* Источник
*****

Чичерин говорит о Моцарте: «Извне мрамор, внутри кровь».
Т.е., внешне изящная и строгая форма прикрывает глубокое и страстное
содержание. Но чичеринская формула немного неточна. Не хочется говорить «мрамор»
- скорее живое, прекрасное человеческое тело:
И блещут в воде
очертания тел…
Или прекрасный пиршественный зал («Шумны и светлы чертоги
птолемеевы»). Страсть не подавлена, а нашла себе прекрасную, веселую форму
проявления.
Другое же дело (другой мир),
когда вместо тела – мраморная статуя, вместо чертога – развалины древнего
храма, вместо голосов и музыки – латинские надписи на надгробиях, вместо моря –
снеговые горы и камни, вместо волн прибоя – ледяной ветер и снежные вихри. Это
мир ума, мир старческий (вспомним
Петрония в «Повести из римской жизни»). Страсть подавлена или истощена (не
уничтожена, нет!), вместо движения – покой и какие-то неравномерные всплески.

*****

* Исходные строки
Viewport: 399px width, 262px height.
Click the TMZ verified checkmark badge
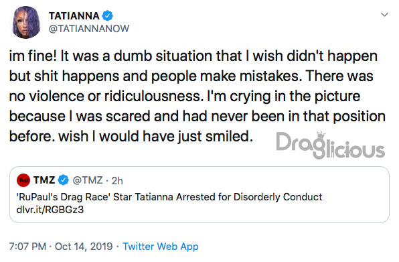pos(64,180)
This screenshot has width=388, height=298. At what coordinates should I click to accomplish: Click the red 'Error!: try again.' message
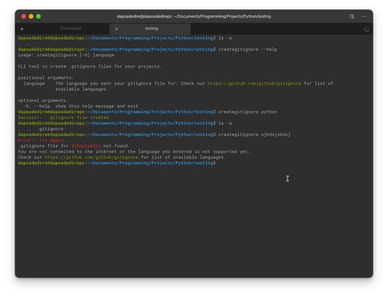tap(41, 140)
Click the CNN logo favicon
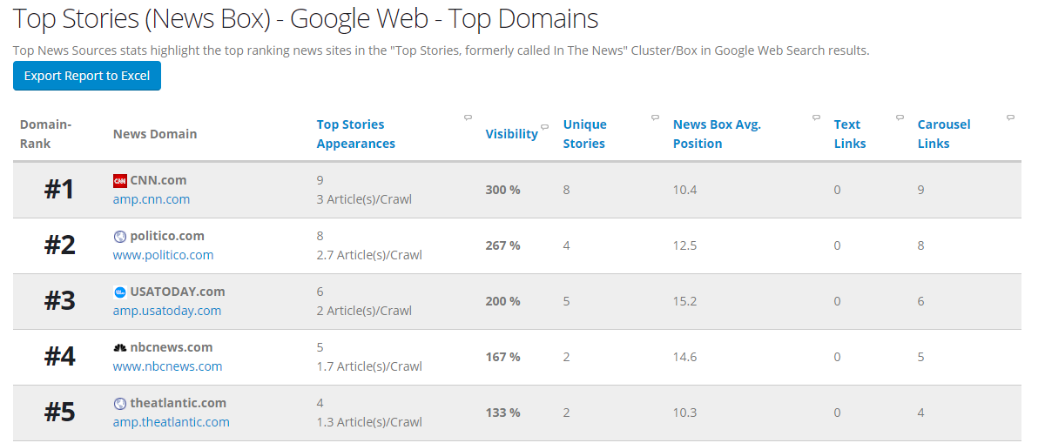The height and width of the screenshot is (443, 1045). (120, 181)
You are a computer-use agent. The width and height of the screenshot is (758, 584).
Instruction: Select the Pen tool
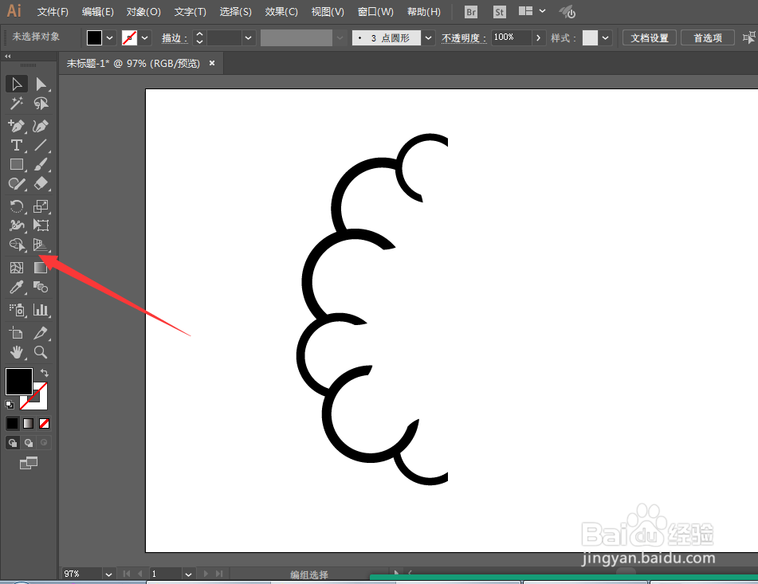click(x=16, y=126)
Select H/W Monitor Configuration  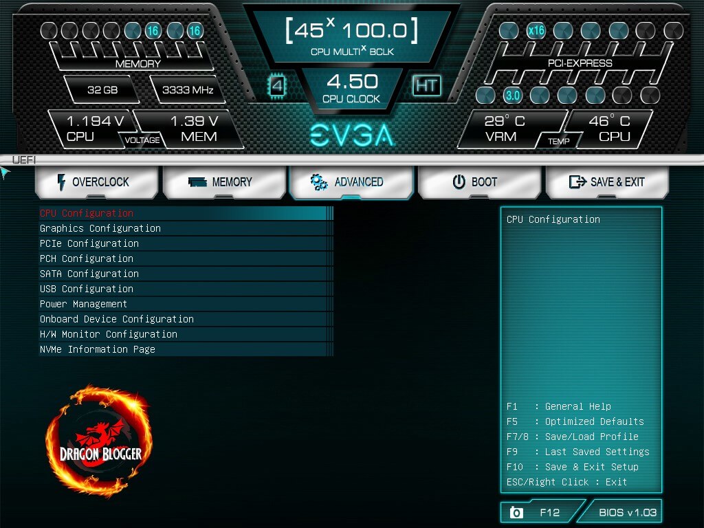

*****

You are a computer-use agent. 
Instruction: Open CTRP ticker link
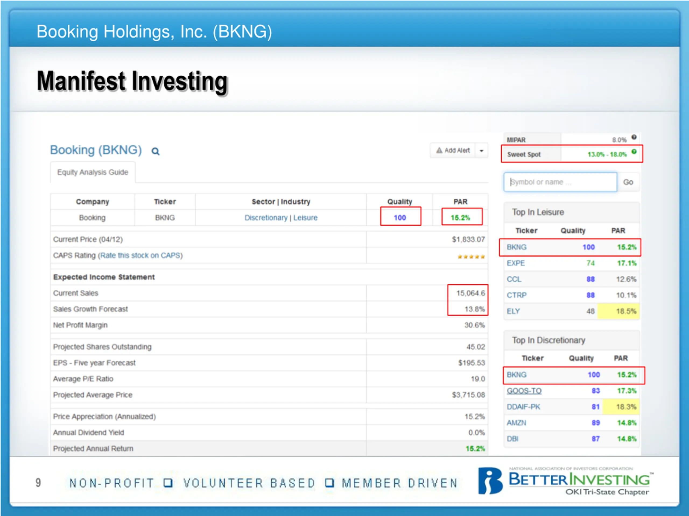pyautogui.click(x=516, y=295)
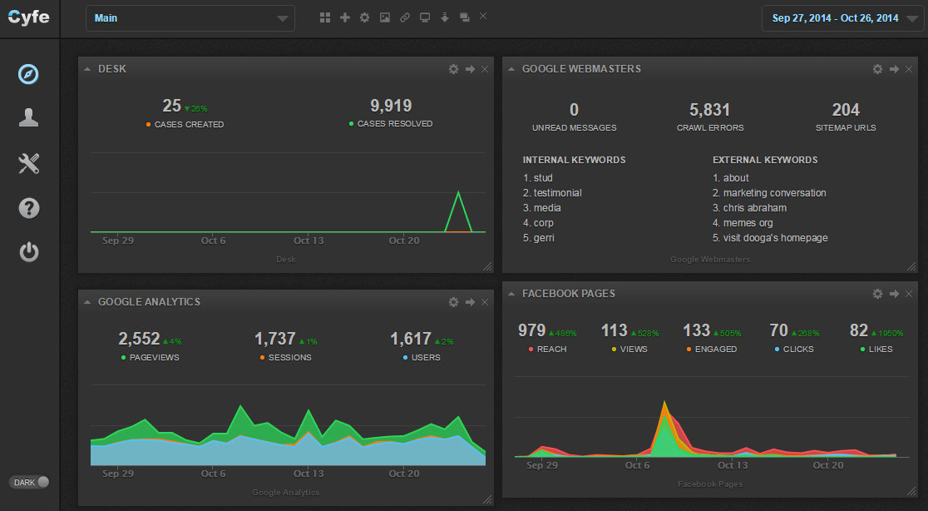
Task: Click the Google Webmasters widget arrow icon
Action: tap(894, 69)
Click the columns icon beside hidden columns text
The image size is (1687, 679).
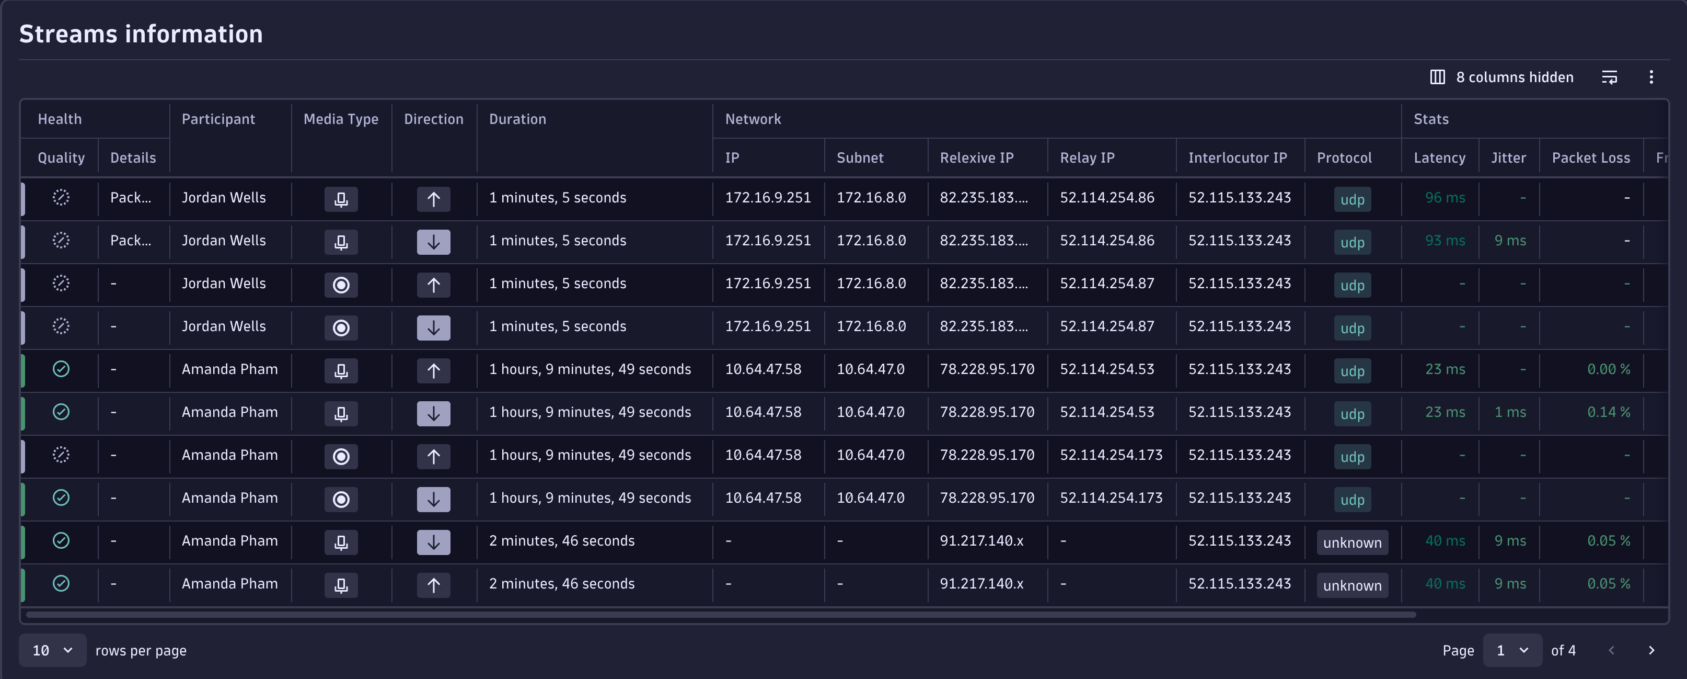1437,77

*****

* Задание
Выведите дословно фрагмент текста о Моцарте, который начинается со слов, содержащих «Другое же дело», и заканчивается словами «какие-то неравномерные всплески.».

* Ответ
Другое же дело (другой мир),
когда вместо тела – мраморная статуя, вместо чертога – развалины древнего
храма, вместо голосов и музыки – латинские надписи на надгробиях, вместо моря –
снеговые горы и камни, вместо волн прибоя – ледяной ветер и снежные вихри. Это
мир ума, мир старческий (вспомним
Петрония в «Повести из римской жизни»). Страсть подавлена или истощена (не
уничтожена, нет!), вместо движения – покой и какие-то неравномерные всплески.